- [Goal of the exercise]: Extract every line of this data verbatim, omitting the pictures.

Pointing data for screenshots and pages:
===============
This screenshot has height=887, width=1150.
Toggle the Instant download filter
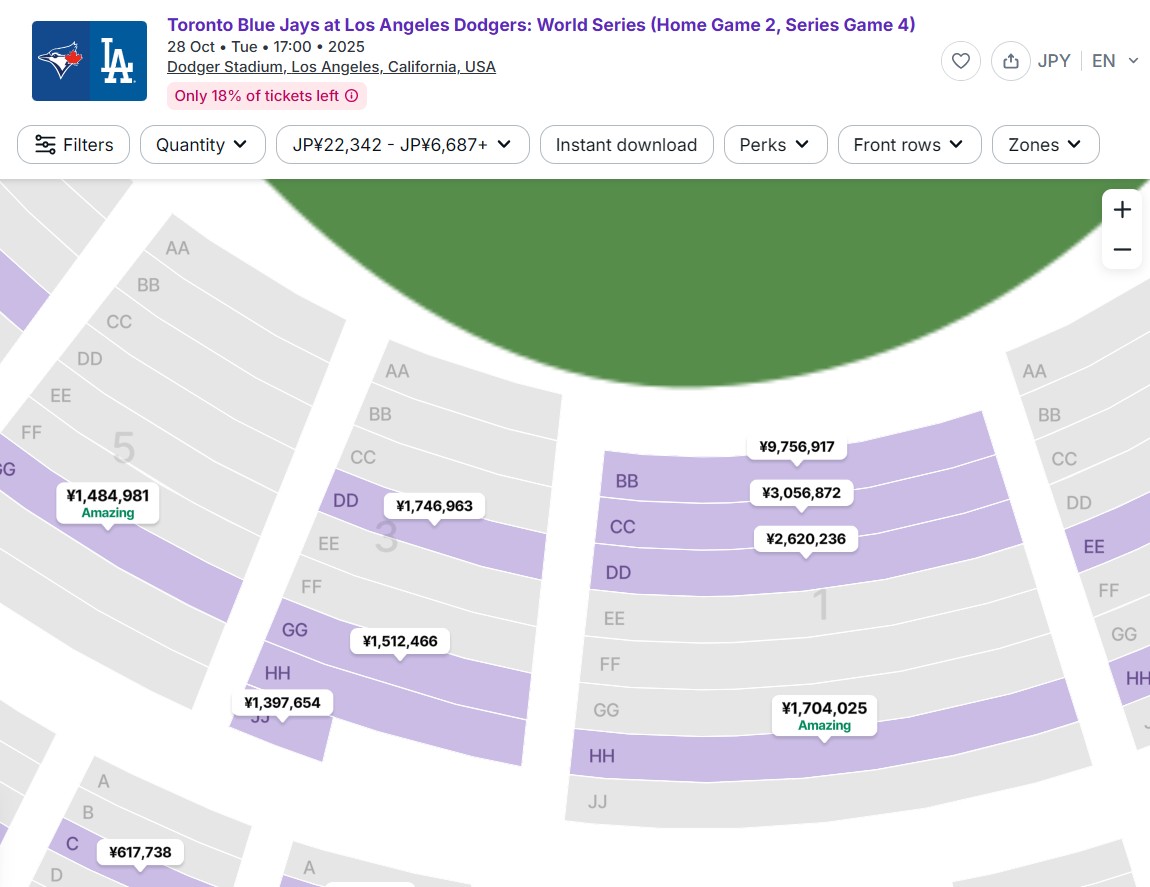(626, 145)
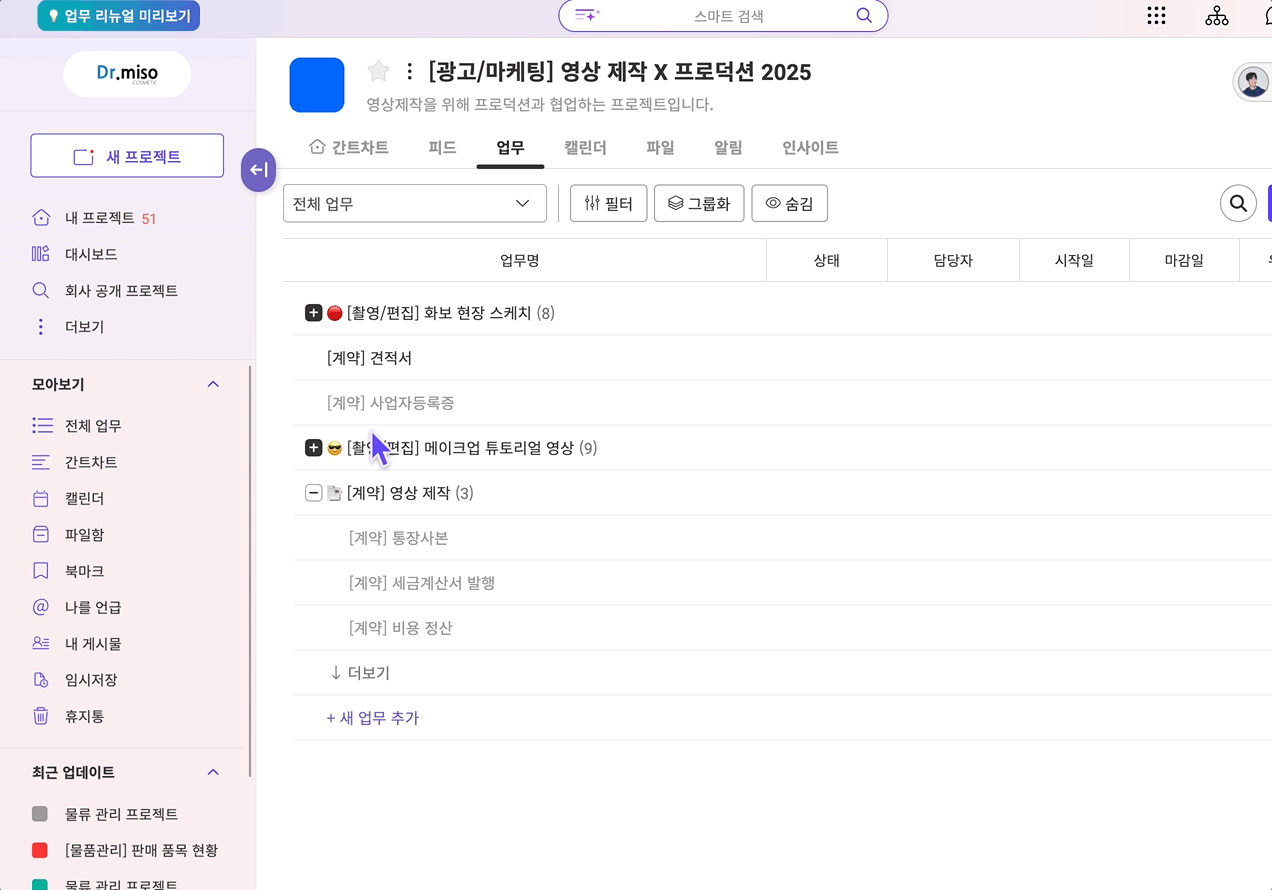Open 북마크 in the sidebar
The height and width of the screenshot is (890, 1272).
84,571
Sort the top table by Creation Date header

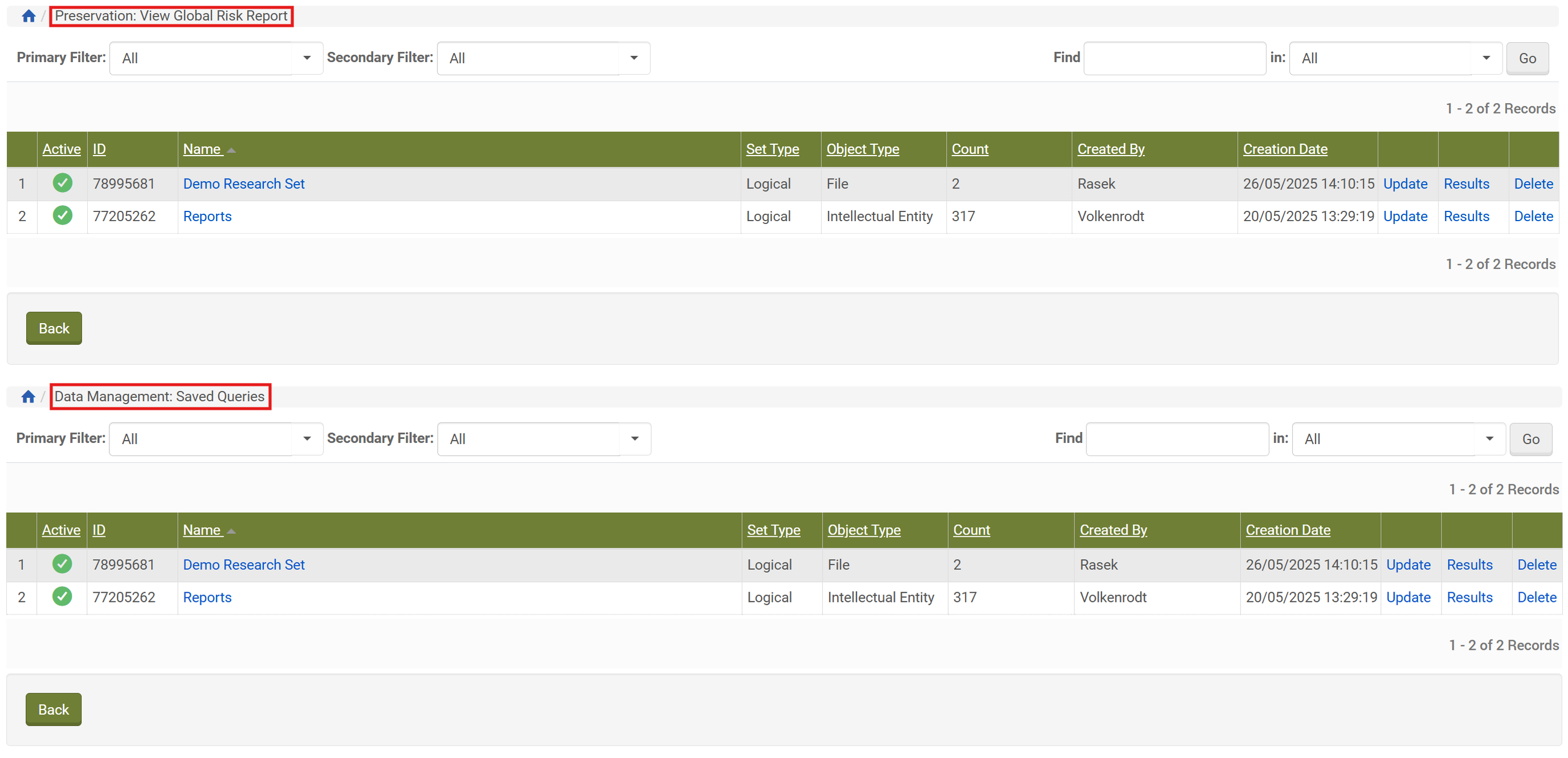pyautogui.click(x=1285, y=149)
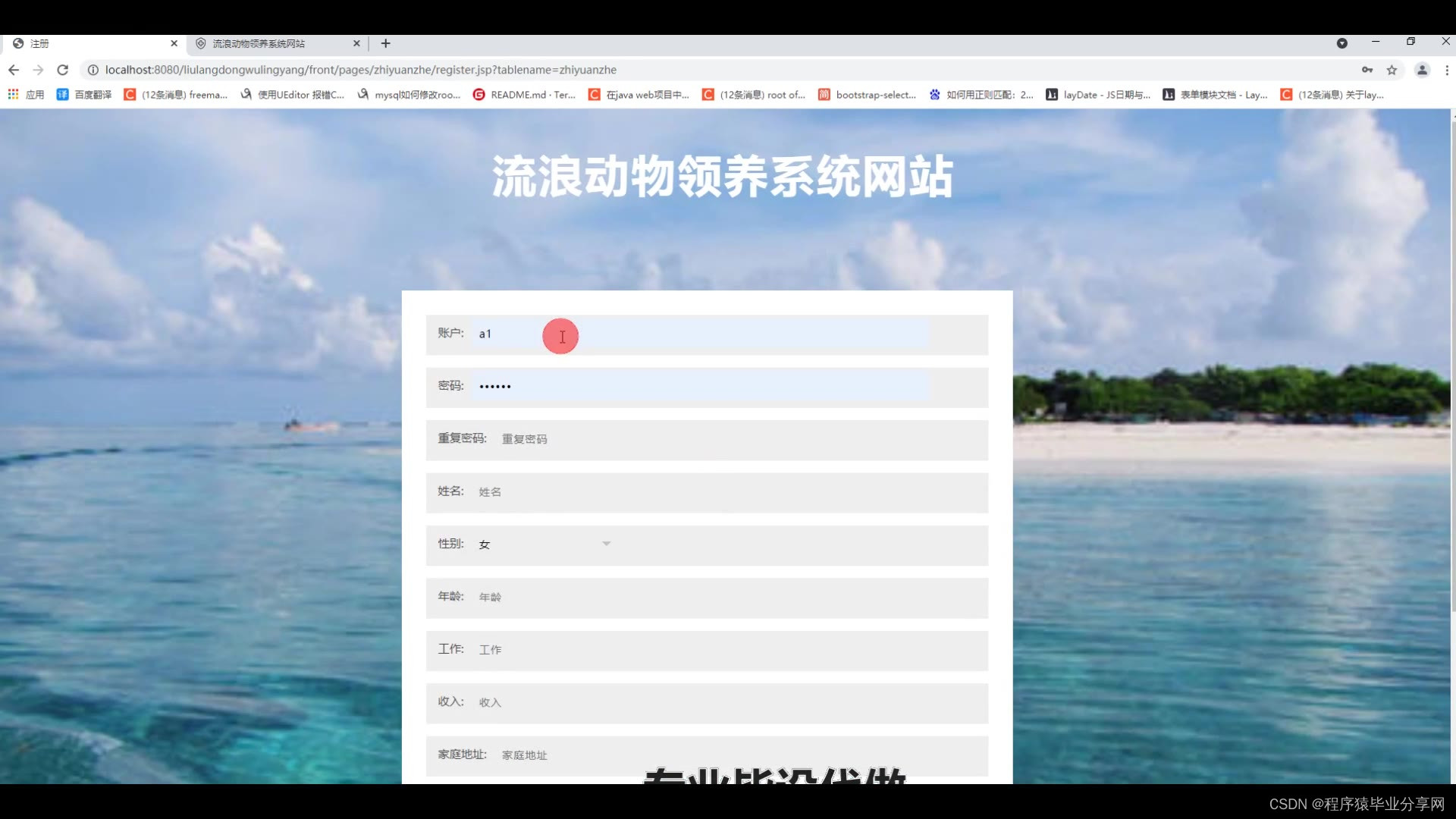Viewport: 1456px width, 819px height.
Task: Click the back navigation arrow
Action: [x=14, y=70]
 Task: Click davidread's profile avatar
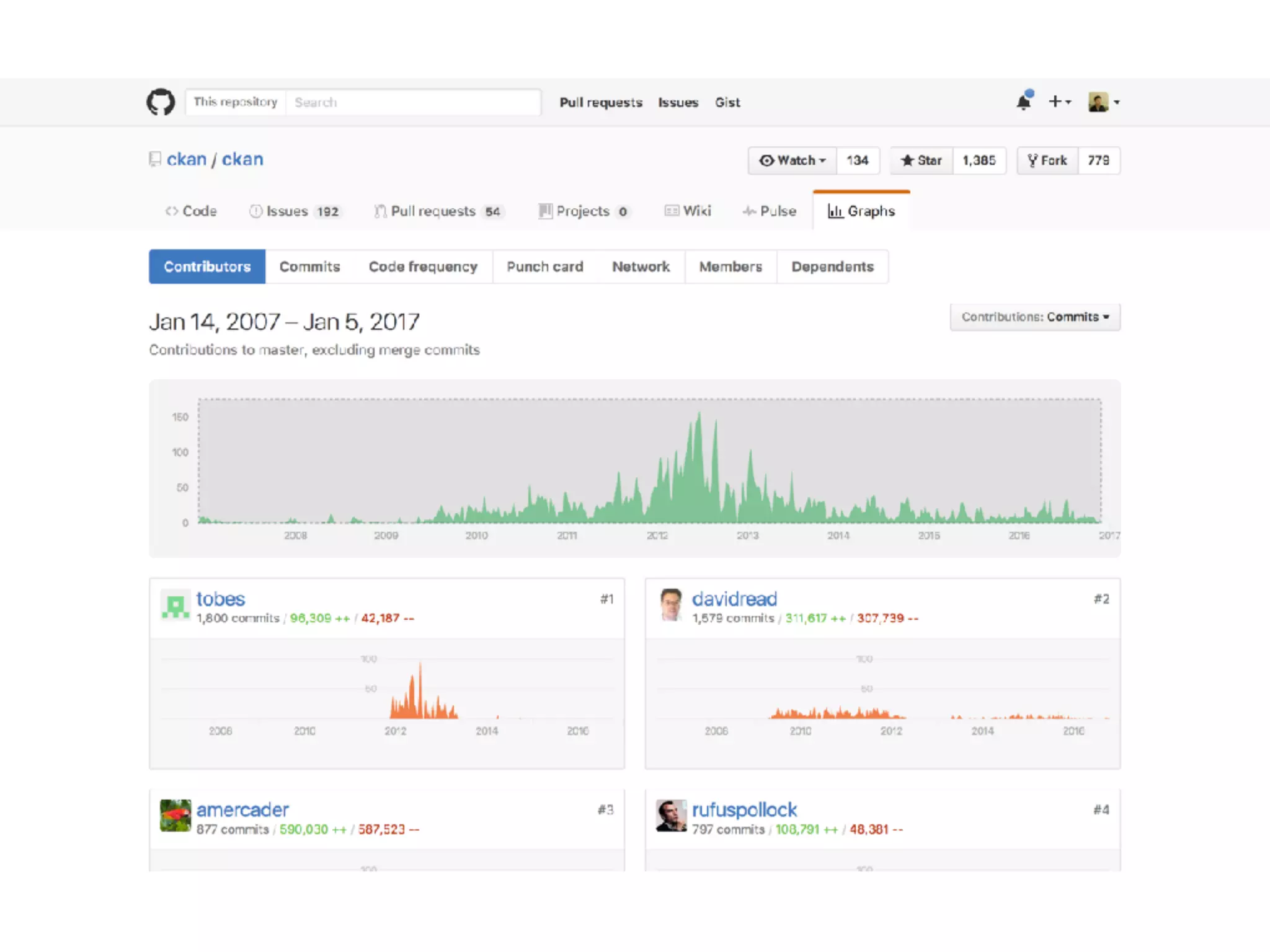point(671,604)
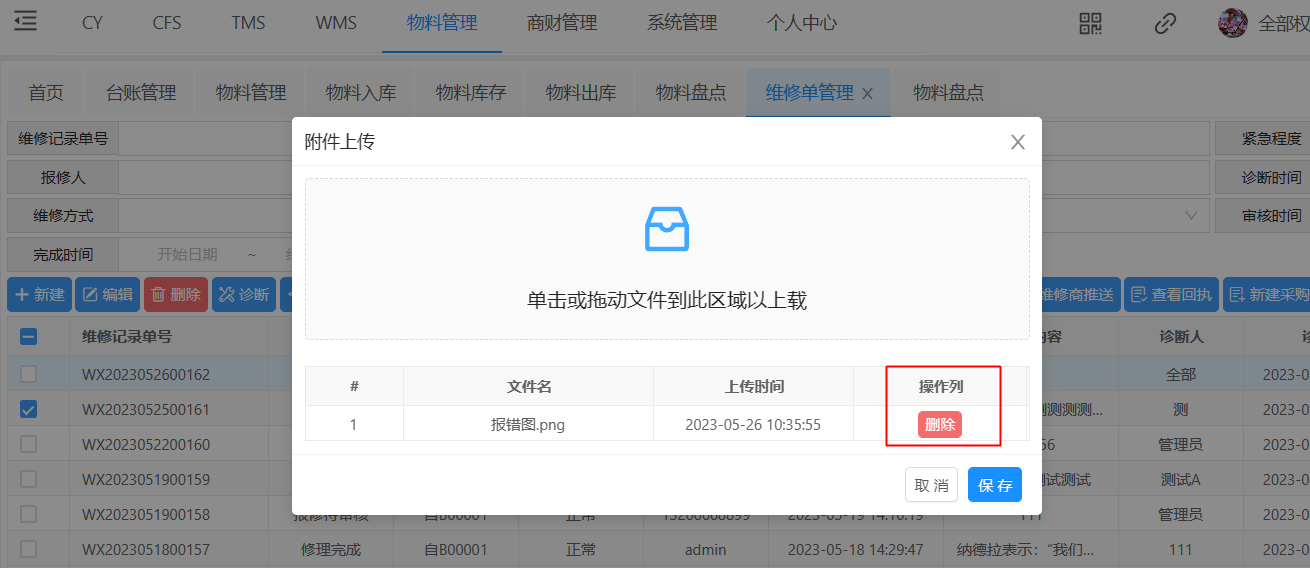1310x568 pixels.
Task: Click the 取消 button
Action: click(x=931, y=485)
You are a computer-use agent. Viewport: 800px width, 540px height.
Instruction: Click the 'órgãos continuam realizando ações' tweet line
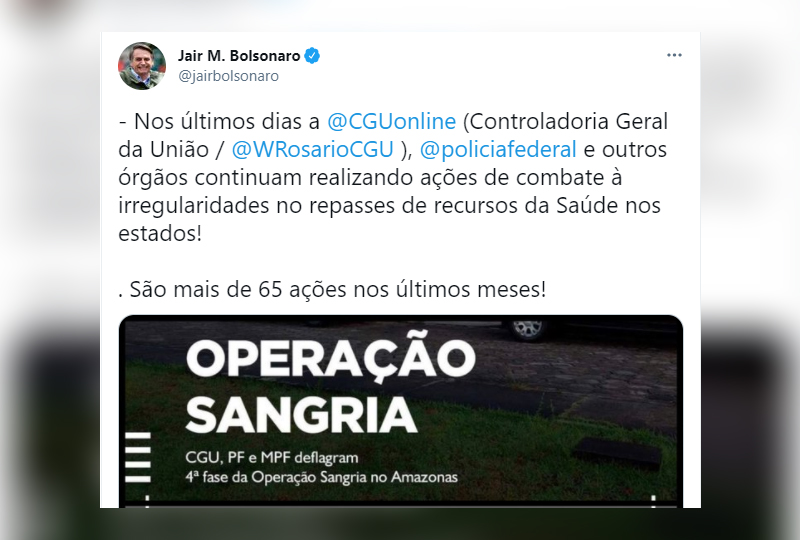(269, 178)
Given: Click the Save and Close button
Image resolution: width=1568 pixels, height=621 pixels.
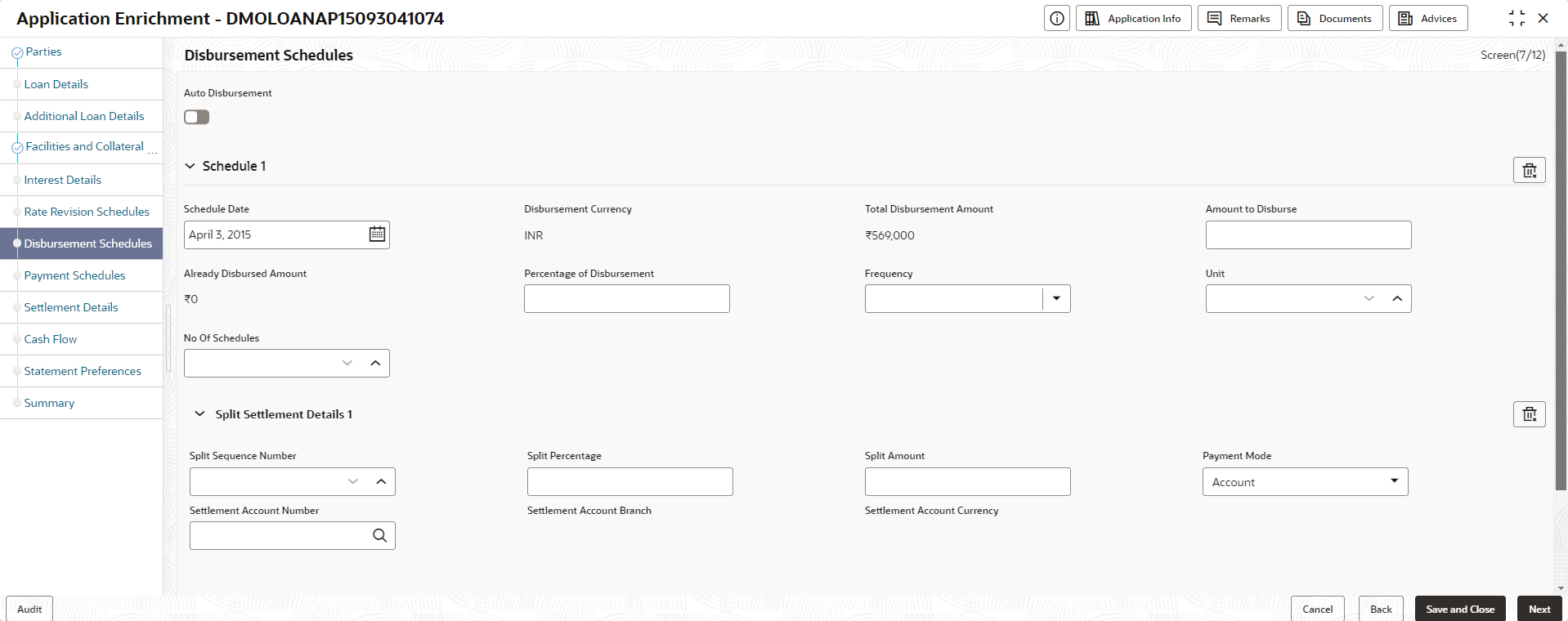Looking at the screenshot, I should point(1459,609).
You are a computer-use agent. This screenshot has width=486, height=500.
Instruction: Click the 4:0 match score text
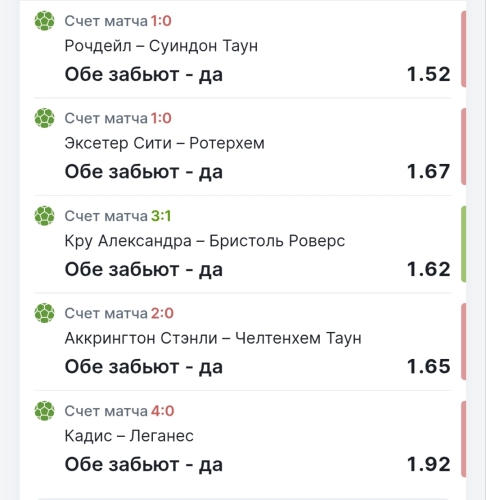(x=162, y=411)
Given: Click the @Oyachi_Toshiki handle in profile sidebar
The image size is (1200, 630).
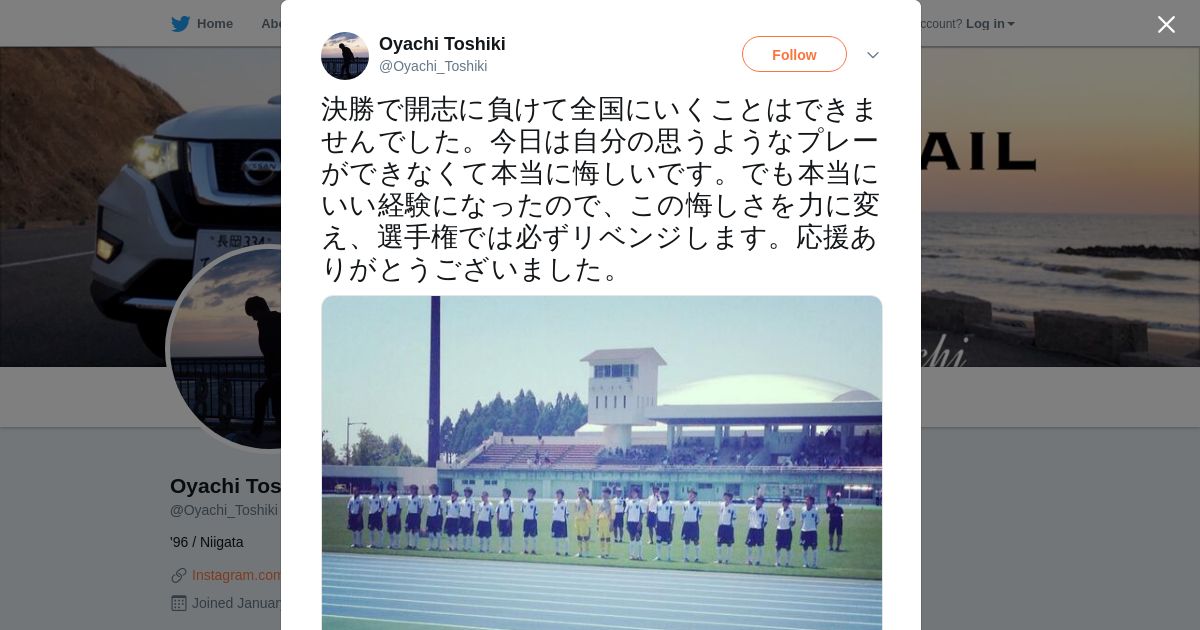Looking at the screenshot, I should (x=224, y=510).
===============
- [Response to the task]:
This screenshot has height=887, width=1150.
Toggle the Instant download filter
(626, 145)
Open 북마크 in the sidebar
The height and width of the screenshot is (890, 1272).
84,571
Sort the top table by Creation Date header

pyautogui.click(x=1285, y=149)
Viewport: 1456px width, 819px height.
Task: Click the back navigation arrow
Action: [x=14, y=70]
 Task: Click davidread's profile avatar
point(671,604)
1310x568 pixels.
Task: Click the 取消 button
Action: click(x=931, y=485)
You are a computer-use agent. Viewport: 800px width, 540px height.
Instruction: Click the 'órgãos continuam realizando ações' tweet line
(269, 178)
Given: Click the Save and Close button
Image resolution: width=1568 pixels, height=621 pixels.
Looking at the screenshot, I should point(1459,609).
You are a computer-use agent. This screenshot has width=486, height=500.
Instruction: Click the 4:0 match score text
(x=162, y=411)
Given: Click the @Oyachi_Toshiki handle in profile sidebar
The image size is (1200, 630).
Looking at the screenshot, I should (x=224, y=510).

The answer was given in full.